### TRAVAIL À RÉALISER
Répondez aux questions suivantes à partir de l'extrait sur le jardin et la mort du solitaire :
(a) Comment accède-t-on au petit jardin attenant ?
(b) Quel conseil est rapporté entre guillemets ?
(c) À qui l'extrait compare-t-il l'épuisement qui l'emporta ?

Le petit jardin attenant, où l’on accède en descendant de l’atelier même, lui servait sans doute de lieu de repos. « Reposez-vous souvent », conseillait-il. Tout fait croire qu’il allait alors là reprendre force et ardeur, en plein air, près des fleurs, à l’ombre des frais arbustes qui grandissent et s’épanouissent encore dans cet enclos. Nul bruit du dehors n’y pénètre ; on se croirait loin de Paris. Des lettres du solitaire, écrites à un ami éloigné, constatent qu’il se plaisait beaucoup dans le silence de ces lieux calmes, où ont été médités et accomplis ses derniers travaux.
C’est là que la mort arrêta sa main généreuse. Elle frappa vite. La courte maladie qui l’emporta le prit en pleine maturité de pensée, à l’heure où il constatait lui-même l’ardeur de ses forces et la sève de son esprit. Il fut frappé d’épuisement comme le fut Raphaël, quand les dernières ébauches laissées sur le chevalet débordaient des ardeurs de cette âme qui s’épancha durant quarante ans, sans défaillance et sans arrêt.

### LISTE DES DONNÉES
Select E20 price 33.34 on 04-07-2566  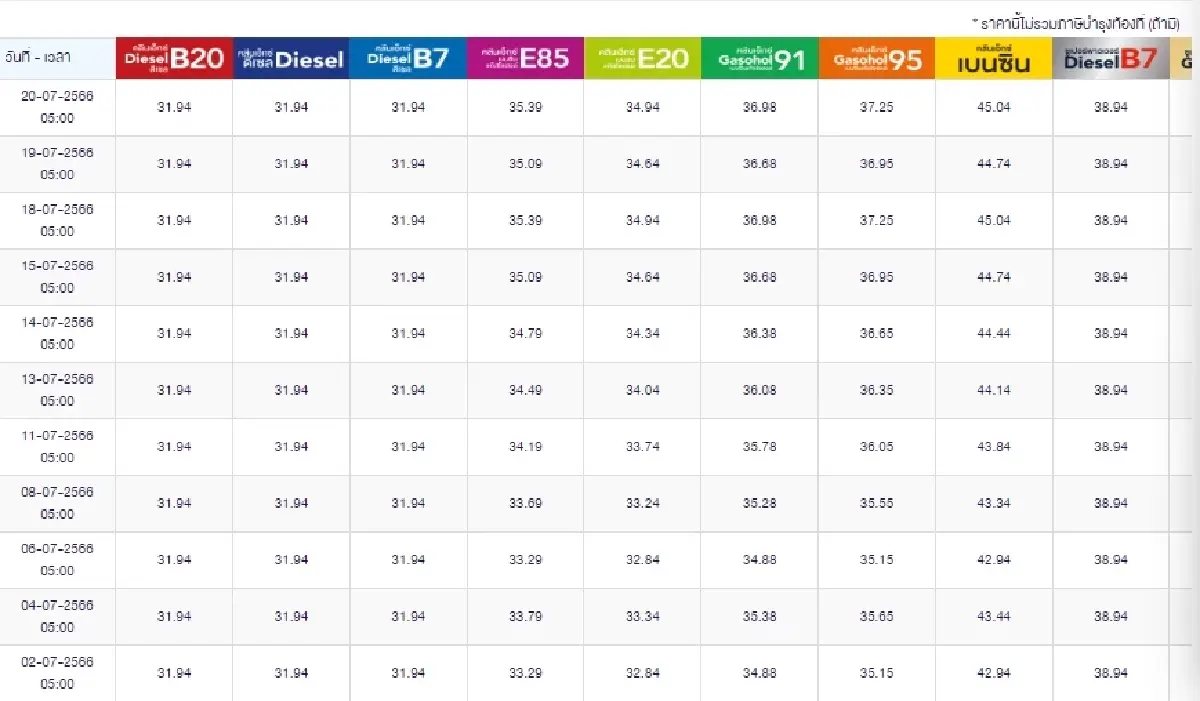point(642,616)
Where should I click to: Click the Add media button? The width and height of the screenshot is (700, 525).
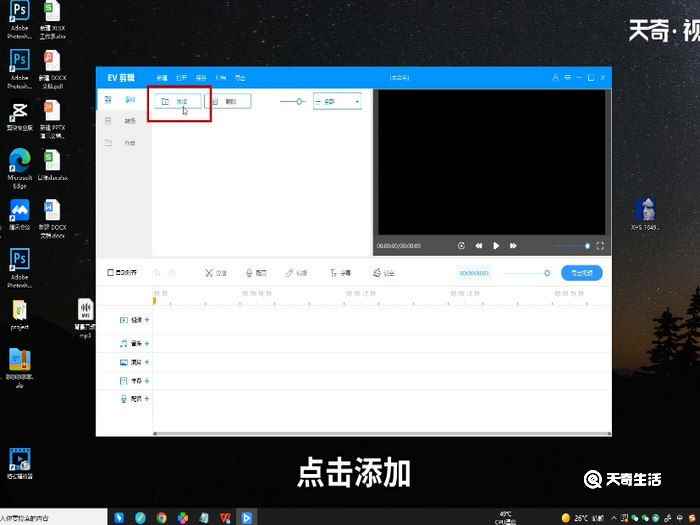click(x=175, y=101)
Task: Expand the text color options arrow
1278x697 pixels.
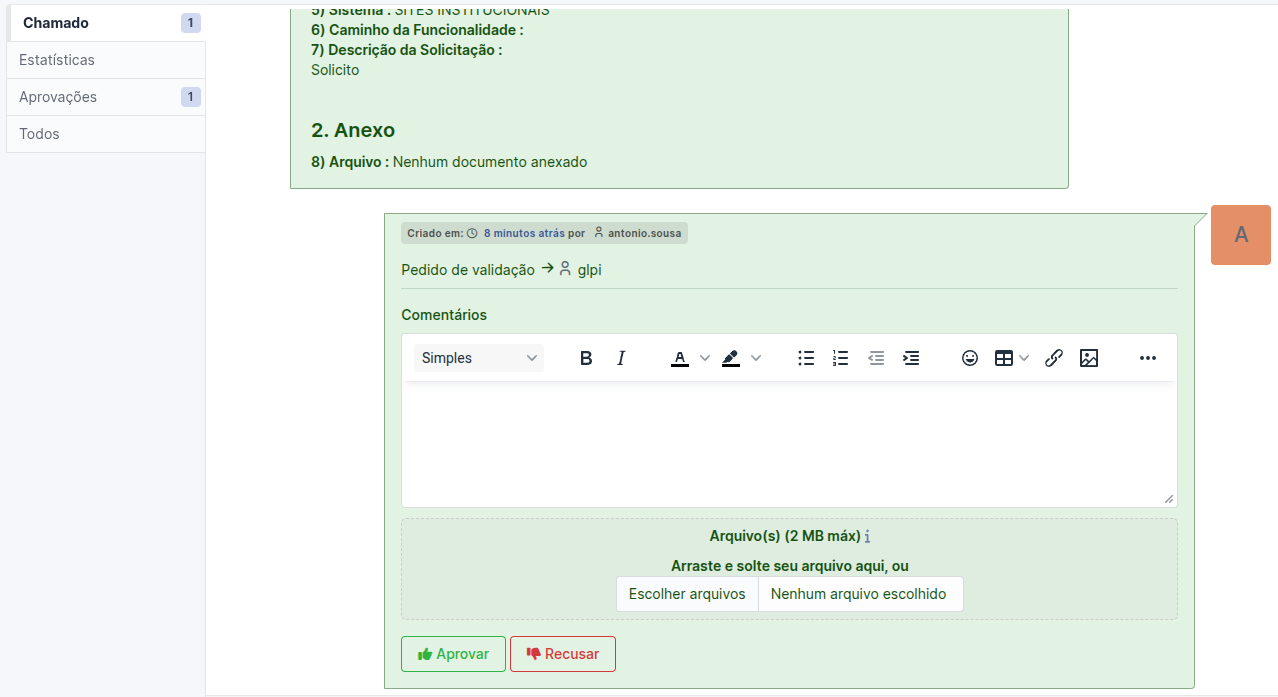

### SOLUTION PROPOSÉE
(a) On y accède en descendant de l'atelier même.
(b) « Reposez-vous souvent ».
(c) À Raphaël.